Cellular and Molecular Bioengineering
Ronan O'Connell
Graduate Student
Rice University
Houston, Texas, United States
Caleb Bashor
Assistant Professor in Departments of Bioengineering & BioSciences
Rice University, United States
Synthetic genetic circuits hold promise as a means for precisely controlling cellular behavior for a diverse array of medical and biotechnological applications. However, regulatory circuit engineering efforts are plagued by context-dependent effects that can influence circuit performance in ways that are currently difficult to predict or design for. There are several factors that –to varying degrees– determine the performance of regulatory programs: 1) interactions between the individual genetic components that comprise the circuit, 2) transcriptional crosstalk between adjacent expression units, 3) proximate upstream and downstream chromatin landscape, and 4) chromatin folding and spatial compartmentalization. The challenges imposed by context dependence are particularly acute in mammalian cells, where gene expression profiles are controlled by a complex combination of overlapping regulatory forces from these multiple scales of genomic organization, making it exceptionally difficulty to parse the contribution of each. To explore how combinations of genetic features yield emergent regulatory function, we preciously developed CLASSIC: an ultra-high throughput cell engineering platform that enables construction and quantitative assessment of multi-dimensional design spaces in mammalian cells en masse and deeper biological understanding using machine learning (ML)(1). Building upon the original tamoxifen-inducible synthetic circuit design space we assayed using CLASSIC, we introduce the concept of genomic context as an important design consideration. Experimental evaluation of this genetic design spaces provides the opportunity to identify robust design principles that describe how genetic composition and genomic context collaborate to determine circuit performance: an important step towards the goal of context-aware, AI-driven synthetic control of mammalian cell function.

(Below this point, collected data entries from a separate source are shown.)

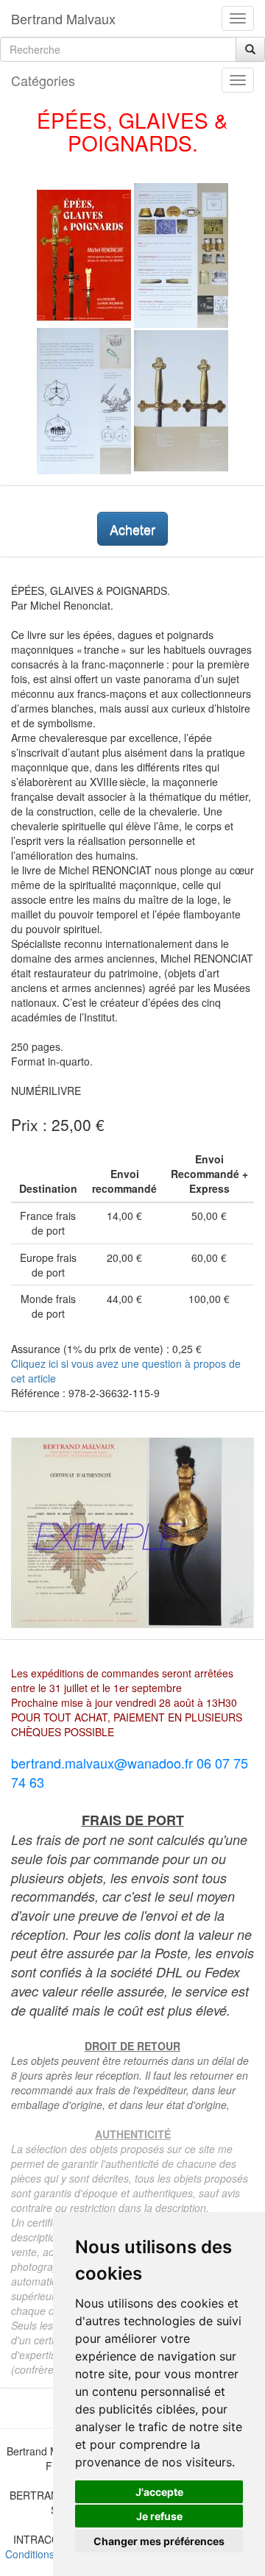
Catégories (43, 80)
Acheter (132, 528)
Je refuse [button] (159, 2516)
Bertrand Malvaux (63, 18)
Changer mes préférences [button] (159, 2541)
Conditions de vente (51, 2554)
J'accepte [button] (159, 2492)
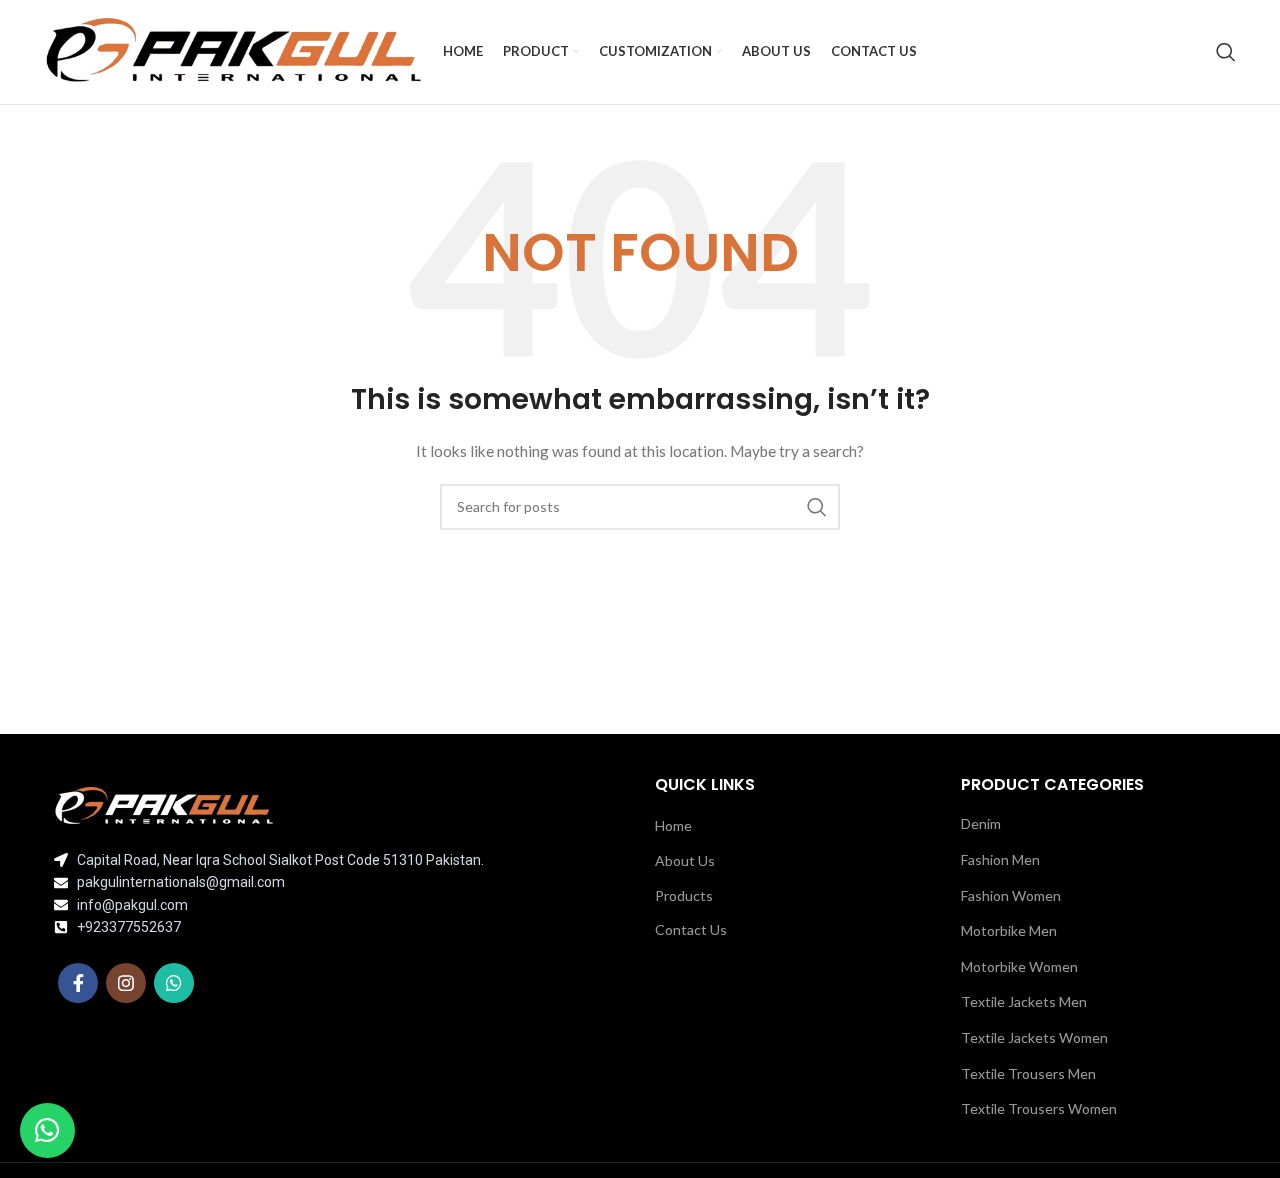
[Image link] (164, 804)
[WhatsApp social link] (174, 983)
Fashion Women (1011, 895)
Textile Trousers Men (1028, 1073)
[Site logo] (233, 50)
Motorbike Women (1019, 966)
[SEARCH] (817, 507)
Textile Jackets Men (1024, 1001)
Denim (981, 823)
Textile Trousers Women (1039, 1108)
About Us (685, 860)
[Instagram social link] (126, 983)
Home (673, 825)
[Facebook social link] (78, 983)
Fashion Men (1000, 859)
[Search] (1226, 52)
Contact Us (691, 929)
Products (684, 895)
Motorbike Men (1009, 930)
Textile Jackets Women (1034, 1037)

CLASSIC uses combinatorial plasmid assembly to generate large libraries of individually barcoded full length genetic circuits from a smaller set of defined genetic components. Following long read nanopore sequencing, circuit compositions are mapped to a short barcode sequence. Genomic integration, phenotypic selection, and short read sequencing of the barcode region then yields a phenotype-to-barcode map. Together, these two data sets provide a composition-to-function mapping for the assayed design space. ML models can then be trained on these large datasets and used to predict behavior for members of the design space that could not be measured, refine existing measurements, and identify complex design principles. Adding features related to the genomic location, such as chromatin compartment, DNase hypersensitivity, and chromatin regulator binding, to this experiment significantly increases the dimensionality of the design space. To comprehensively assay this vast design space, we constructed a library of ~8,000 tamoxifen-inducible genetic circuits in which GFP expression serves as the output, as described previously (1). We integrated the library randomly into the genome of HEK293T cells using PiggyBac. We then FACS-sorted the integrated cell library into 8 bins based on expression of the GFP reporter both in the presence and absence of tamoxifen. Illumina sequencing of the barcode region of cells from each bin was used to assign a GFP expression value to each barcode. The associated circuit composition and genomic context for each barcode were identified using nanopore sequencing of the plasmid library and genomic fragmentation and sequencing of the integrated cell library.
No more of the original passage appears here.